Once I get used to it, though, I like it. At least seven people to whom I was introduced said, "We're so happy to have you here." And they said it convincingly.
The party itself was beautifully set up, with the most gorgeous floral arrangements I have ever seen. Masses - I mean masses of roses with yellow freesia and cymbidium orchids. And wonderful subdued lighting that made everybody look 20 years younger.
Of course, the majority of the partygoers were either major donors, creative people, or models. It is somewhat daunting to mix in a room where everyone else is richer, better looking, or more successful than you. Or all three at once.
Wednesday, March 02, 2005
(No, I'm not going to show you a picture, because it doesn't look like anything.)
The sweater I'm working on is the one with the skulls from Stitch 'n' Bitch. I'm not really a skull sort of fellow, so I'm replacing the skulls with something I worked out on my own, based on a design motif from a turn-of-the-century building here in Chicago. It's simpler than the skull and, I'll be honest, I like the idea of making something nobody else will be wearing.
I've decided not to start the intarsia until I come back from Texas. I'm entirely too distracted right now.
The how-to descriptions of intarsia that I've found have been less than clear, so I'm going to be pretty nervous until I've done a few rows and (I hope) looking at the actual work-in-progress answers some of my questions about how certain things have to be handled. I have cobbled together everything I can find in books and on the Internet, and since some of them contradict each other I'm going to follow Maggie's advice and use my common sense when I come to forks in the road.
Of course, my common sense is famously lacking, so if worse comes to worse this thing will wind up with plain sleeves.
Or sleeveless. Hey, I don't work on my upper arms for nothing.

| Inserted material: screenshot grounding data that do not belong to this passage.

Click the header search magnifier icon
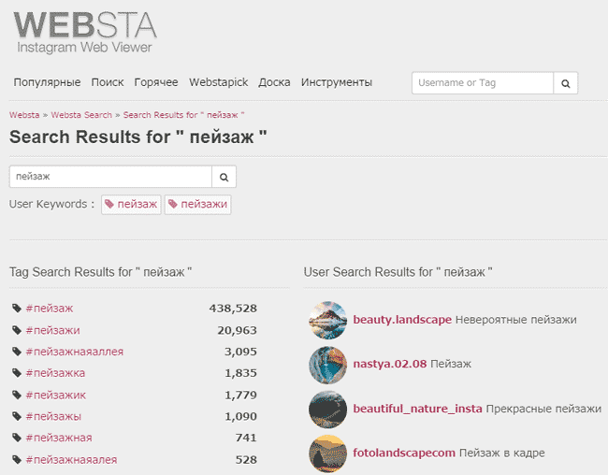 (x=565, y=83)
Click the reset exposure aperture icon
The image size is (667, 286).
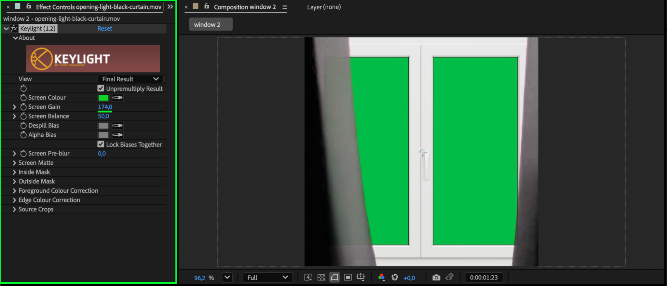395,277
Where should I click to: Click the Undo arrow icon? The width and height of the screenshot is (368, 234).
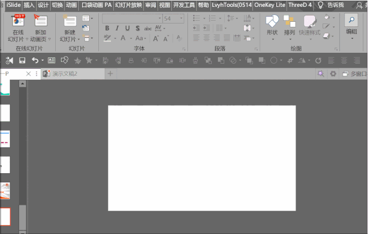click(x=35, y=60)
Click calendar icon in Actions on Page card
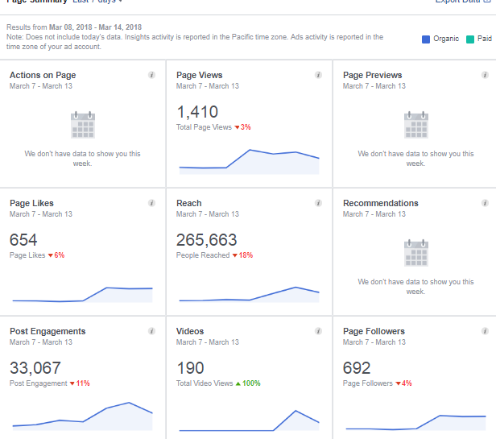The height and width of the screenshot is (439, 496). pos(83,126)
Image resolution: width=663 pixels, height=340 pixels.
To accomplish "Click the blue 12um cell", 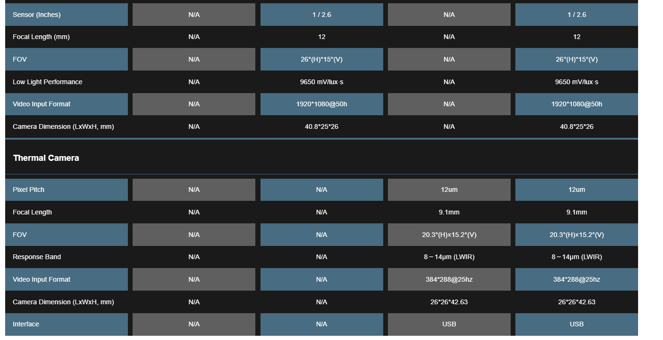I will [576, 190].

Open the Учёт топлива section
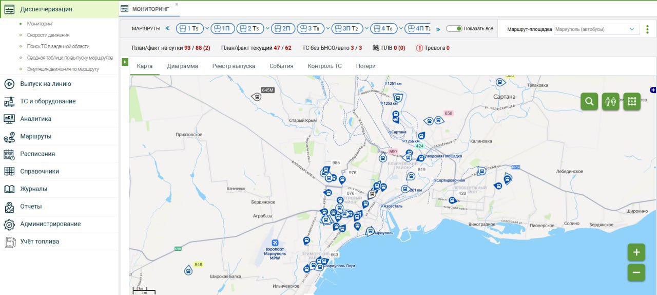click(x=40, y=242)
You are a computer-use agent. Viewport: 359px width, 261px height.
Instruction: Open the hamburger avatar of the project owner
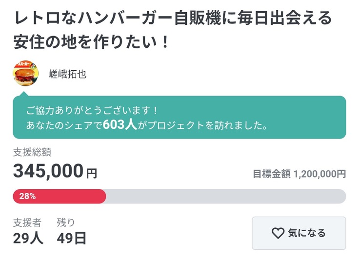[x=25, y=74]
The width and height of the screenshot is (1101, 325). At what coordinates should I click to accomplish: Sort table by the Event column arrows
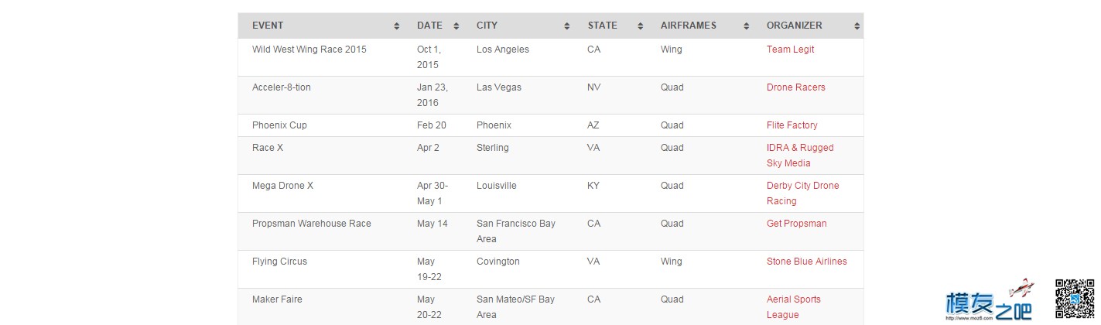(397, 26)
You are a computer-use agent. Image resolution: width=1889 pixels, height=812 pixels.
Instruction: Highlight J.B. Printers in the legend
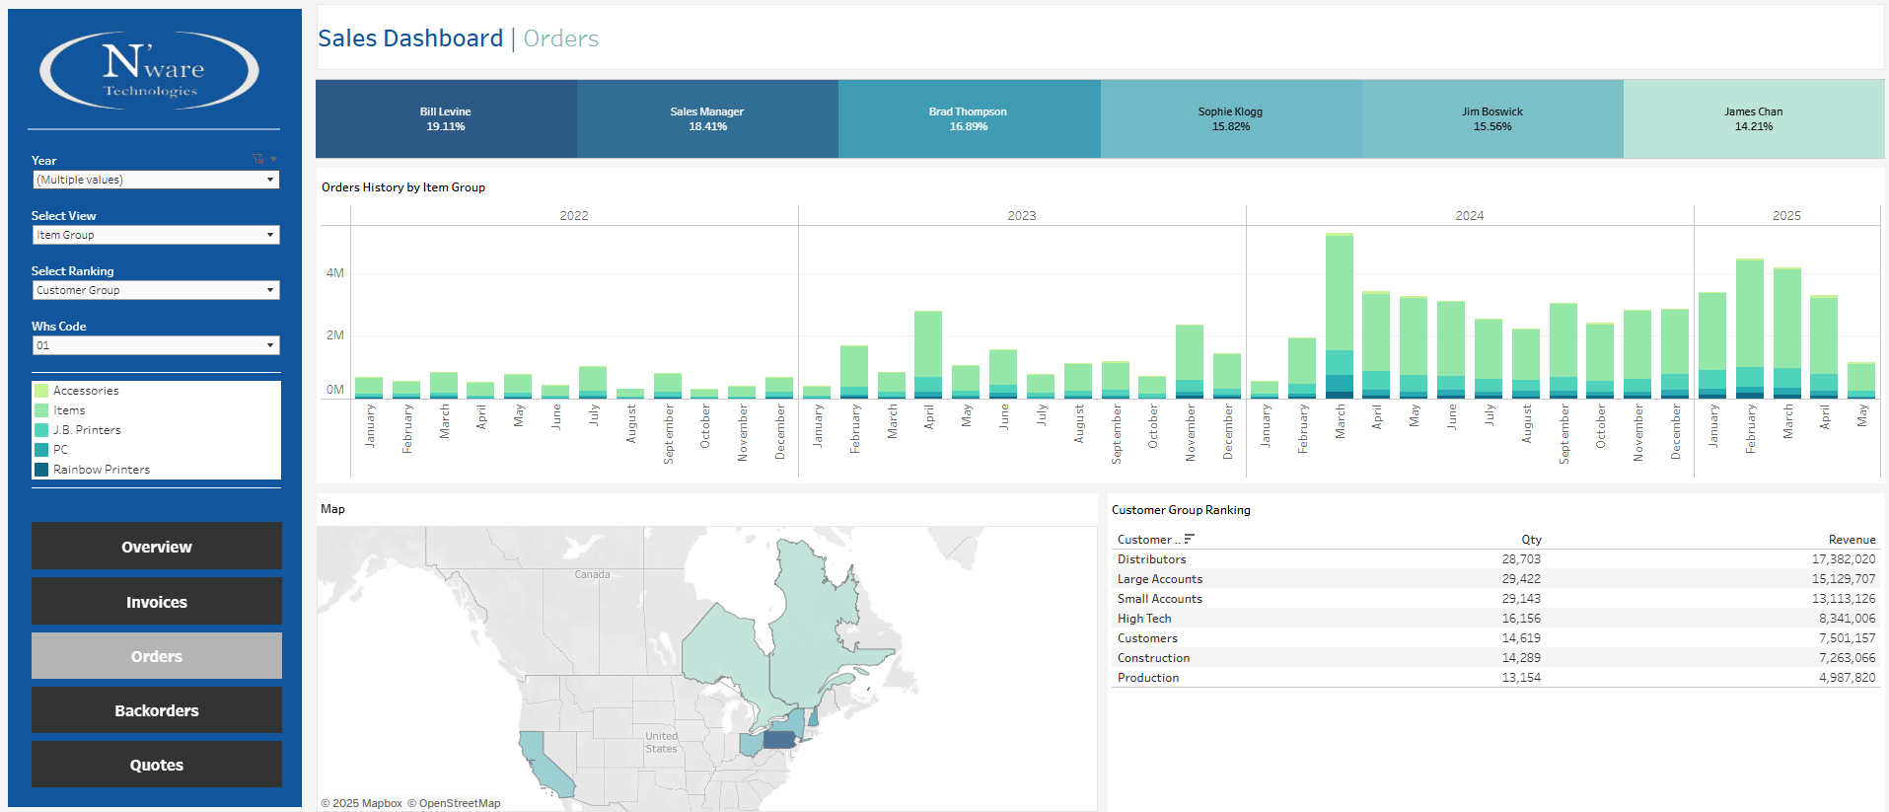(87, 430)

I keep telling myself, it's only a sweater. It's only a sweater. It's not cardiac surgery and it's not the bar exam. Fussing over a new technique for a few hours until I get a grip on it beats the hell out of knitting garter-stitch washcloths and ribbed scarves forever and ever.
But this is a complicated trip.
I have to carry my camera equipment, of course.
And I need rodeo clothes for Saturday, and for Sunday. This means a cowboy hat and boots, jeans and starched shirts.
I don't have a hat box for the cowboy hat, and I can't pack it in a suitcase. This means wearing it, and also storing it under the seat in front of me so it won't be crushed on the ride down.
Wearing a cowboy hat at O'Hare Airport in Chicago is no fun at all for a shy person like me. Anyone you deal with assumes that 1) you are from Texas and that therefore 2) you are stupid. Random strangers call out, "Howdy, pardner." There's also the added fun of watching helplessly as security piles other people's heavy bags on top of the hat, which cost more money than I usually spend on clothes in a month.
The hat and the camera bag effectively constitute my carry-ons, which means I cannot bring my knitting on the plane.
For the fashion show, even though I'm going to be backstage, I have to wear black tie. (Being hideously overdressed is always acceptable, even encouraged, in Dallas.)
And tomorrow night I have to do my least favorite thing in the entire world: Go straight from the airport to a cocktail party, to which (this being Dallas) I cannot wear a cool buttoned-down shirt and hip jeans. Oh, no. I have to have the coat, the tie, the dress pants, the polished shoes. Directly to the party from the plane, looking (as I always do after flying) like a gerbil that fell into a Cuisinart.
Of course, the dress pants mean I have to travel in shoes, not cowboy boots, so I am going to be walking around the airport in a cowboy hat and shoes.
I can't even begin to think how to accessorize that look. The only things that would seem to work would be a chinchilla jacket and one of those electronic ankle bracelets they put on convicted felons.
I had better get some damned good shots out of this trip.